◆ Problem description ◆
Through the last line of the entries, please copy every line exactly, starting with the one that contains "Task: Click the microphone dictation icon".

[Task input Boundary: Start]

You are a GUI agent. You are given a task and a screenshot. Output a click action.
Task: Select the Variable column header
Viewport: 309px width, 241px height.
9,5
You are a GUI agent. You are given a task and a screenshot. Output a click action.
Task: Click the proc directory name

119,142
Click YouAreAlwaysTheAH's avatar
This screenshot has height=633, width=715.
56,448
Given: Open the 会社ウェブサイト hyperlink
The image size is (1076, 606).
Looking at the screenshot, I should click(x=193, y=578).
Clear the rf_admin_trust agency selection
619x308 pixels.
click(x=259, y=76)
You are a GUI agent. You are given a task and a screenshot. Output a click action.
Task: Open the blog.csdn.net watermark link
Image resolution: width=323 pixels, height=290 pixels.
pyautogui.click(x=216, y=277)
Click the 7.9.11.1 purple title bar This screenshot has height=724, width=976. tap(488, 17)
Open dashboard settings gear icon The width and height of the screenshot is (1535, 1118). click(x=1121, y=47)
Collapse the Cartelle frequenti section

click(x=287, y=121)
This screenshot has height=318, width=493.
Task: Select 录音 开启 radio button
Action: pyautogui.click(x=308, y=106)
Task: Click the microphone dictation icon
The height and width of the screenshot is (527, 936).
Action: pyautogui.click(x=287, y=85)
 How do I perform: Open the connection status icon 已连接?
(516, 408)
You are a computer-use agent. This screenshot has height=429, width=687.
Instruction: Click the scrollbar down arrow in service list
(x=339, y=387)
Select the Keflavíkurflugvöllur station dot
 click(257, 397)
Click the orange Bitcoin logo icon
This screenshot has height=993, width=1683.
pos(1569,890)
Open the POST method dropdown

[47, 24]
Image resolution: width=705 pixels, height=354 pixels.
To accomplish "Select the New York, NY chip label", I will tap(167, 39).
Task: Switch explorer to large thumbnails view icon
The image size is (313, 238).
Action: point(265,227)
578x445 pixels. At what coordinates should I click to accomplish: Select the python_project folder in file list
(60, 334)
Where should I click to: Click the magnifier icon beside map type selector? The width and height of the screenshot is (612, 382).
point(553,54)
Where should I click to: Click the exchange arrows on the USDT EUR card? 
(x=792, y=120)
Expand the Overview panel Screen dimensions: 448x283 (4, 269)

[Task input Boundary: End]

◆ Output for this exercise ◆
Task: Click the microphone dictation icon
The height and width of the screenshot is (527, 936).
Action: pyautogui.click(x=287, y=85)
 How do I perform: Open the connection status icon 已连接?
(516, 408)
You are a computer-use agent. This screenshot has height=429, width=687.
Instruction: Click the scrollbar down arrow in service list
(x=339, y=387)
Select the Keflavíkurflugvöllur station dot
 click(257, 397)
Click the orange Bitcoin logo icon
This screenshot has height=993, width=1683.
pos(1569,890)
Open the POST method dropdown

[47, 24]
Image resolution: width=705 pixels, height=354 pixels.
To accomplish "Select the New York, NY chip label", I will tap(167, 39).
Task: Switch explorer to large thumbnails view icon
The image size is (313, 238).
Action: point(265,227)
578x445 pixels. At what coordinates should I click to accomplish: Select the python_project folder in file list
(60, 334)
Where should I click to: Click the magnifier icon beside map type selector? The width and height of the screenshot is (612, 382).
point(553,54)
Where should I click to: Click the exchange arrows on the USDT EUR card? 
(x=792, y=120)
Expand the Overview panel Screen dimensions: 448x283 (4, 269)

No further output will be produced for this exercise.